La desnutrición infantil alcanzó niveles críticos en Afganistán, donde 12 de las 34 provincias registran una situación sin precedentes, mientras la reducción del financiamiento internacional obliga a suspender programas de alimentación y atención médica, alertó el Programa Mundial de Alimentos (PMA).
De acuerdo con la organización, la situación empeoró en 26 provincias incluso antes del periodo en que la desnutrición suele alcanzar su punto máximo, entre julio y septiembre. Para 2026 se prevé que 3.7 millones de niños y 1.2 millones de mujeres embarazadas o en periodo de lactancia sufran desnutrición aguda.

Falta de recursos limita la atención
El PMA informó que la reducción de la ayuda humanitaria provocó el cierre de 142 centros de salud durante 2025, lo que dejó a más de 13 mil niños sin acceso a tratamiento nutricional. Además, entre agosto y octubre se suspenderán distribuciones de alimentos en las zonas más afectadas por falta de recursos.
La organización advirtió que solo uno de cada siete niños y mujeres con desnutrición aguda podrá recibir asistencia este año. También señaló que necesita con urgencia 540 millones de dólares para mantener y ampliar sus programas durante los próximos seis meses.

Niños pequeños, los más vulnerables
La agencia de la ONU señaló que los menores de dos años concentran la mayoría de los casos más graves.
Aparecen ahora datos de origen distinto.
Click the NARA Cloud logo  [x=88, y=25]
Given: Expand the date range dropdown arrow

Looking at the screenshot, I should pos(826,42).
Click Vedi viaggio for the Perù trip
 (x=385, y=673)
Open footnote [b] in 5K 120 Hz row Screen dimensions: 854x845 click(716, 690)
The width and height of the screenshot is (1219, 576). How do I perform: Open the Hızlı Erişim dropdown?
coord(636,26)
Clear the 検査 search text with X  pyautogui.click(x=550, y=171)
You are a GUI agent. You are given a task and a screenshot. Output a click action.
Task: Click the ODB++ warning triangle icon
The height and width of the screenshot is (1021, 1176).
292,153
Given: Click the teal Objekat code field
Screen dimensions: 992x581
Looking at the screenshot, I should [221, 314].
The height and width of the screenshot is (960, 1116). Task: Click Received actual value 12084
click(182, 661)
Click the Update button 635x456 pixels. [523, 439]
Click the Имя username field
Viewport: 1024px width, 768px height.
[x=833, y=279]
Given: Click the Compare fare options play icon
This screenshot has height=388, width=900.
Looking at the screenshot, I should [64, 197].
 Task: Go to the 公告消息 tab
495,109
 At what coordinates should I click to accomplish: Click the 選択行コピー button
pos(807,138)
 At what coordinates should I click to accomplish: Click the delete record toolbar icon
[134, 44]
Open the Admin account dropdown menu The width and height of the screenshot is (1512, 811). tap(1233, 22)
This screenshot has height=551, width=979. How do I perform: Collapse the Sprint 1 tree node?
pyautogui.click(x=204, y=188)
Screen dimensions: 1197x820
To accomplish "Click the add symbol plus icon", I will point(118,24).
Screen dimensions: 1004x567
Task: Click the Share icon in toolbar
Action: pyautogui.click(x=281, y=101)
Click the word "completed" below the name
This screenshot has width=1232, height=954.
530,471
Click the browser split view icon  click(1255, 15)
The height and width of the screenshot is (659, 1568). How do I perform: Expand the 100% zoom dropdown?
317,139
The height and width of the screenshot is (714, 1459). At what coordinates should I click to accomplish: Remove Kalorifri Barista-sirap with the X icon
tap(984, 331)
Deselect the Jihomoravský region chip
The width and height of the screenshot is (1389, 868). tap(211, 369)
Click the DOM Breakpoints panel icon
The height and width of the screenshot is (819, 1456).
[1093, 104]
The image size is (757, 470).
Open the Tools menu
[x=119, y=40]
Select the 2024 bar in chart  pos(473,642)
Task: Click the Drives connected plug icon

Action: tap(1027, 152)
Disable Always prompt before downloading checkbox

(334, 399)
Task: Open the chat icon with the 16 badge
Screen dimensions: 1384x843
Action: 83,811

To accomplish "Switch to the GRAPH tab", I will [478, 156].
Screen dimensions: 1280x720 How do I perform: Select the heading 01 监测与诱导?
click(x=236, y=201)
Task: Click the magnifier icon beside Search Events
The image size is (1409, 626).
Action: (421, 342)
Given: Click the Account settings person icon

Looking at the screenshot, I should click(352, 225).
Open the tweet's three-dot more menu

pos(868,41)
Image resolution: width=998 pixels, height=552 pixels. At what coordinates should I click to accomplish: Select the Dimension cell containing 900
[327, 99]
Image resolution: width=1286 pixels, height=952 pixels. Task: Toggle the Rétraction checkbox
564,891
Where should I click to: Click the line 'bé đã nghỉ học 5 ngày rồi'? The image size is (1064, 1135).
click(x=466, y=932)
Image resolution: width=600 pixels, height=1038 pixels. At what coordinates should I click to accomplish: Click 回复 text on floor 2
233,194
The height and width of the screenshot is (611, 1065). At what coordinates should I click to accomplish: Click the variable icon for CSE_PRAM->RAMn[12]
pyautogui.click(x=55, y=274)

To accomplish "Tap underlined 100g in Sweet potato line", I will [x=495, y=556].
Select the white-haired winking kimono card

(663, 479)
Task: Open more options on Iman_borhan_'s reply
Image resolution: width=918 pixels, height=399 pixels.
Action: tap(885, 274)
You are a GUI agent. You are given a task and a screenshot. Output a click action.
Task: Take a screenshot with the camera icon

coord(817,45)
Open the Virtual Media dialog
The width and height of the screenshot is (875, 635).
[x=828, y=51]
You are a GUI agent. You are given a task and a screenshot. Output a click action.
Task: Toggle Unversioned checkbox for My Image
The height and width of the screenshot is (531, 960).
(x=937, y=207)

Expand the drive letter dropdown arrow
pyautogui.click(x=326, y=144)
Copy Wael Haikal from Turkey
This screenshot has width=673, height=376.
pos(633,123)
A ello se suman enfermedades, falta de agua potable, problemas de saneamiento, sequías y otros desastres que agravan la inseguridad alimentaria.
De acuerdo con la Oficina de las Naciones Unidas para la Coordinación de Asuntos Humanitarios (OCHA), muchos niños en Afganistán llegan a los centros de salud con desnutrición infantil severa, mientras que otros ni siquiera logran acceder al tratamiento debido a las largas distancias y al deterioro de la infraestructura.
Las agencias urgieron a restablecer los servicios de nutrición y reforzar el financiamiento internacional, para evitar que la crisis continúe profundizándose.